» TASK PROMPT: With the records in front of you, set every one of them down exactly.

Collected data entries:
+ + +
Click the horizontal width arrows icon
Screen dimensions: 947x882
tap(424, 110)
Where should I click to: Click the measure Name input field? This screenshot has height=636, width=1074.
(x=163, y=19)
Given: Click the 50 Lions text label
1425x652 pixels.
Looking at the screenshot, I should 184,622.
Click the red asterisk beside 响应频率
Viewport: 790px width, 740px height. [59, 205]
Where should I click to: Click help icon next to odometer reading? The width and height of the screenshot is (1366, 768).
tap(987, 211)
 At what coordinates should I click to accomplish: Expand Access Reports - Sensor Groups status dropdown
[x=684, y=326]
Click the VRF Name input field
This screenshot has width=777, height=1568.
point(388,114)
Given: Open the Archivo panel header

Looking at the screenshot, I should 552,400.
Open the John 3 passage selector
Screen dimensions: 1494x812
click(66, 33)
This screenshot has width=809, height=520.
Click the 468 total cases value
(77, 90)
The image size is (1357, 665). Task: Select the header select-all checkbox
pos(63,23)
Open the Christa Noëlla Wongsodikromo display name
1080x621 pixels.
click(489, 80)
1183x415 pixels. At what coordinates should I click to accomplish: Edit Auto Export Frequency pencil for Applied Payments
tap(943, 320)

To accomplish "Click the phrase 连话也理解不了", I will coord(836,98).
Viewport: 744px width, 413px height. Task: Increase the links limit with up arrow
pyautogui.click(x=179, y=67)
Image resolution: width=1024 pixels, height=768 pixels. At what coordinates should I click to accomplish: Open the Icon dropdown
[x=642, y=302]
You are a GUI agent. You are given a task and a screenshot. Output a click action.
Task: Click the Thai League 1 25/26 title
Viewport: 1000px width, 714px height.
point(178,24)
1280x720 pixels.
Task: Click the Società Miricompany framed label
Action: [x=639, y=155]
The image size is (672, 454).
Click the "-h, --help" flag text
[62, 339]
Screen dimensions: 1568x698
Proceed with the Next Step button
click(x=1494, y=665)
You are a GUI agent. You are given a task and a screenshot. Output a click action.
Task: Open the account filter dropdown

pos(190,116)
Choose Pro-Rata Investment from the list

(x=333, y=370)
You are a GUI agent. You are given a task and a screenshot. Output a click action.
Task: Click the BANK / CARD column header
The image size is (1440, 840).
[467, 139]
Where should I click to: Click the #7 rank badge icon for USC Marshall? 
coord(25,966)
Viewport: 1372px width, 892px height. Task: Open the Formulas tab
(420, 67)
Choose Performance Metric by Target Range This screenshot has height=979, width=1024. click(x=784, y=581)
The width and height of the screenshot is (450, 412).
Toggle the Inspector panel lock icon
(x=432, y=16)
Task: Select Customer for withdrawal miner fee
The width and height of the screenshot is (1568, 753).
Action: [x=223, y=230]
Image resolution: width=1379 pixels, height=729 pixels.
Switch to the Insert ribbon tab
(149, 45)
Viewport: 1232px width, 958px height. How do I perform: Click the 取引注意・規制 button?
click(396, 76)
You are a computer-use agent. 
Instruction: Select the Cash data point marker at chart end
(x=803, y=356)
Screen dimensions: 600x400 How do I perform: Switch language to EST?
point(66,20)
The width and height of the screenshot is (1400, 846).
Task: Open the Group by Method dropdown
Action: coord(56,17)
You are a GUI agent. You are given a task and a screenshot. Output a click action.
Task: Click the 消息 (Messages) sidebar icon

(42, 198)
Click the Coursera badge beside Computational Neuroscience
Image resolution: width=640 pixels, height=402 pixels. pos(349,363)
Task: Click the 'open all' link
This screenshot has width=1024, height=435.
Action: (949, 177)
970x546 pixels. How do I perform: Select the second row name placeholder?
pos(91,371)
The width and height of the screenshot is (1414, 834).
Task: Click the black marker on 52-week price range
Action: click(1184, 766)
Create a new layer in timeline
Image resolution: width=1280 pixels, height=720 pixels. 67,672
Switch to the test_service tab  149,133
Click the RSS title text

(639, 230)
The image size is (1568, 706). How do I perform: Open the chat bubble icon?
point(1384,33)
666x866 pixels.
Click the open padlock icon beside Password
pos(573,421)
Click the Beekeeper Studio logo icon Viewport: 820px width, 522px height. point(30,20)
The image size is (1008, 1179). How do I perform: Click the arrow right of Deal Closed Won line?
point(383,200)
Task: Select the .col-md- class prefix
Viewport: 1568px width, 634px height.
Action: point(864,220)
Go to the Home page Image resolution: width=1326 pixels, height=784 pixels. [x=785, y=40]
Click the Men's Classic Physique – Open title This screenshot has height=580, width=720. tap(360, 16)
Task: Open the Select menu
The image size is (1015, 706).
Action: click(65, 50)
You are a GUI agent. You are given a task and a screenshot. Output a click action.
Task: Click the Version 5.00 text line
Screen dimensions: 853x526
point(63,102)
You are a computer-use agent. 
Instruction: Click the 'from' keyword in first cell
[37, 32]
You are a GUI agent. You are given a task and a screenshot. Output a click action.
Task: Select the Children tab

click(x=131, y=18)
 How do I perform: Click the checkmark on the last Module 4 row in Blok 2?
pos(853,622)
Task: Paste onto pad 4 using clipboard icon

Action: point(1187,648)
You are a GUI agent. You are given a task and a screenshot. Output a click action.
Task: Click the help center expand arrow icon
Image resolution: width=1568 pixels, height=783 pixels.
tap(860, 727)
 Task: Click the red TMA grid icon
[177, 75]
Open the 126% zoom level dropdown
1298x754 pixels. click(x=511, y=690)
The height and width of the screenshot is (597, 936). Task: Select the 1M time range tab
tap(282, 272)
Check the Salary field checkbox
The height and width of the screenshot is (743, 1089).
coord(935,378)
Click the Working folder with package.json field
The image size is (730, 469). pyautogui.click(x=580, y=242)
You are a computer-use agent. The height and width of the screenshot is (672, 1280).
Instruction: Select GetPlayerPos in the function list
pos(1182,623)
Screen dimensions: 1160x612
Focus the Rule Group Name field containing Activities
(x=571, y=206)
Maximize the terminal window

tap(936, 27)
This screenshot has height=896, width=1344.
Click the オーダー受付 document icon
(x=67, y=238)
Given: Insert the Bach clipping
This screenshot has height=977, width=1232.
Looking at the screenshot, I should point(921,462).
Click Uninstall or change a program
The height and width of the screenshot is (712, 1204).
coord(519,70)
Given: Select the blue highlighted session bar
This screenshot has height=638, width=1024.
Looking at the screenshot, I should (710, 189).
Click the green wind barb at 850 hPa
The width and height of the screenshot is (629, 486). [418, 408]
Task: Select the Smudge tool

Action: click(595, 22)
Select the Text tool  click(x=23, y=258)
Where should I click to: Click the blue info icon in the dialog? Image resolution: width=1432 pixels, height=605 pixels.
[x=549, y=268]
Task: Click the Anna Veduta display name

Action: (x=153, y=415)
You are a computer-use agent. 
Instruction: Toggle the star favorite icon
+ + +
» SOLUTION TO THE PROBLEM:
Click the horizontal width arrows icon
Screen dimensions: 947x882
tap(424, 110)
Where should I click to: Click the measure Name input field? This screenshot has height=636, width=1074.
(x=163, y=19)
Given: Click the 50 Lions text label
1425x652 pixels.
Looking at the screenshot, I should 184,622.
Click the red asterisk beside 响应频率
Viewport: 790px width, 740px height. [59, 205]
Where should I click to: Click help icon next to odometer reading? The width and height of the screenshot is (1366, 768).
tap(987, 211)
 At what coordinates should I click to accomplish: Expand Access Reports - Sensor Groups status dropdown
[x=684, y=326]
Click the VRF Name input field
This screenshot has width=777, height=1568.
point(388,114)
Given: Open the Archivo panel header

Looking at the screenshot, I should 552,400.
Open the John 3 passage selector
Screen dimensions: 1494x812
click(66, 33)
This screenshot has width=809, height=520.
Click the 468 total cases value
(77, 90)
The image size is (1357, 665). Task: Select the header select-all checkbox
pos(63,23)
Open the Christa Noëlla Wongsodikromo display name
1080x621 pixels.
click(489, 80)
1183x415 pixels. At what coordinates should I click to accomplish: Edit Auto Export Frequency pencil for Applied Payments
tap(943, 320)

To accomplish "Click the phrase 连话也理解不了", I will coord(836,98).
Viewport: 744px width, 413px height. Task: Increase the links limit with up arrow
pyautogui.click(x=179, y=67)
Image resolution: width=1024 pixels, height=768 pixels. At what coordinates should I click to accomplish: Open the Icon dropdown
[x=642, y=302]
You are a GUI agent. You are given a task and a screenshot. Output a click action.
Task: Click the Thai League 1 25/26 title
Viewport: 1000px width, 714px height.
point(178,24)
1280x720 pixels.
Task: Click the Società Miricompany framed label
Action: [x=639, y=155]
The image size is (672, 454).
Click the "-h, --help" flag text
[62, 339]
Screen dimensions: 1568x698
Proceed with the Next Step button
click(x=1494, y=665)
You are a GUI agent. You are given a task and a screenshot. Output a click action.
Task: Open the account filter dropdown

pos(190,116)
Choose Pro-Rata Investment from the list

(x=333, y=370)
You are a GUI agent. You are given a task and a screenshot. Output a click action.
Task: Click the BANK / CARD column header
The image size is (1440, 840).
[467, 139]
Where should I click to: Click the #7 rank badge icon for USC Marshall? 
coord(25,966)
Viewport: 1372px width, 892px height. Task: Open the Formulas tab
(420, 67)
Choose Performance Metric by Target Range This screenshot has height=979, width=1024. click(x=784, y=581)
The width and height of the screenshot is (450, 412).
Toggle the Inspector panel lock icon
(x=432, y=16)
Task: Select Customer for withdrawal miner fee
The width and height of the screenshot is (1568, 753).
Action: [x=223, y=230]
Image resolution: width=1379 pixels, height=729 pixels.
Switch to the Insert ribbon tab
(149, 45)
Viewport: 1232px width, 958px height. How do I perform: Click the 取引注意・規制 button?
click(396, 76)
You are a computer-use agent. 
Instruction: Select the Cash data point marker at chart end
(x=803, y=356)
Screen dimensions: 600x400 How do I perform: Switch language to EST?
point(66,20)
The width and height of the screenshot is (1400, 846).
Task: Open the Group by Method dropdown
Action: coord(56,17)
You are a GUI agent. You are given a task and a screenshot. Output a click action.
Task: Click the 消息 (Messages) sidebar icon

(42, 198)
Click the Coursera badge beside Computational Neuroscience
Image resolution: width=640 pixels, height=402 pixels. pos(349,363)
Task: Click the 'open all' link
This screenshot has width=1024, height=435.
Action: (949, 177)
970x546 pixels. How do I perform: Select the second row name placeholder?
pos(91,371)
The width and height of the screenshot is (1414, 834).
Task: Click the black marker on 52-week price range
Action: click(1184, 766)
Create a new layer in timeline
Image resolution: width=1280 pixels, height=720 pixels. 67,672
Switch to the test_service tab  149,133
Click the RSS title text

(639, 230)
The image size is (1568, 706). How do I perform: Open the chat bubble icon?
point(1384,33)
666x866 pixels.
Click the open padlock icon beside Password
pos(573,421)
Click the Beekeeper Studio logo icon Viewport: 820px width, 522px height. point(30,20)
The image size is (1008, 1179). How do I perform: Click the arrow right of Deal Closed Won line?
point(383,200)
Task: Select the .col-md- class prefix
Viewport: 1568px width, 634px height.
Action: point(864,220)
Go to the Home page Image resolution: width=1326 pixels, height=784 pixels. [x=785, y=40]
Click the Men's Classic Physique – Open title This screenshot has height=580, width=720. tap(360, 16)
Task: Open the Select menu
The image size is (1015, 706).
Action: click(65, 50)
You are a GUI agent. You are given a task and a screenshot. Output a click action.
Task: Click the Version 5.00 text line
Screen dimensions: 853x526
point(63,102)
You are a computer-use agent. 
Instruction: Click the 'from' keyword in first cell
[37, 32]
You are a GUI agent. You are given a task and a screenshot. Output a click action.
Task: Select the Children tab

click(x=131, y=18)
 How do I perform: Click the checkmark on the last Module 4 row in Blok 2?
pos(853,622)
Task: Paste onto pad 4 using clipboard icon

Action: point(1187,648)
You are a GUI agent. You are given a task and a screenshot. Output a click action.
Task: Click the help center expand arrow icon
Image resolution: width=1568 pixels, height=783 pixels.
tap(860, 727)
 Task: Click the red TMA grid icon
[177, 75]
Open the 126% zoom level dropdown
1298x754 pixels. click(x=511, y=690)
The height and width of the screenshot is (597, 936). Task: Select the 1M time range tab
tap(282, 272)
Check the Salary field checkbox
The height and width of the screenshot is (743, 1089).
coord(935,378)
Click the Working folder with package.json field
The image size is (730, 469). pyautogui.click(x=580, y=242)
You are a computer-use agent. The height and width of the screenshot is (672, 1280).
Instruction: Select GetPlayerPos in the function list
pos(1182,623)
Screen dimensions: 1160x612
Focus the Rule Group Name field containing Activities
(x=571, y=206)
Maximize the terminal window

tap(936, 27)
This screenshot has height=896, width=1344.
Click the オーダー受付 document icon
(x=67, y=238)
Given: Insert the Bach clipping
This screenshot has height=977, width=1232.
Looking at the screenshot, I should point(921,462).
Click Uninstall or change a program
The height and width of the screenshot is (712, 1204).
coord(519,70)
Given: Select the blue highlighted session bar
This screenshot has height=638, width=1024.
Looking at the screenshot, I should (710, 189).
Click the green wind barb at 850 hPa
The width and height of the screenshot is (629, 486). [418, 408]
Task: Select the Smudge tool

Action: click(595, 22)
Select the Text tool  click(x=23, y=258)
Where should I click to: Click the blue info icon in the dialog? Image resolution: width=1432 pixels, height=605 pixels.
[x=549, y=268]
Task: Click the Anna Veduta display name

Action: (x=153, y=415)
You are a computer-use agent. 
Instruction: Toggle the star favorite icon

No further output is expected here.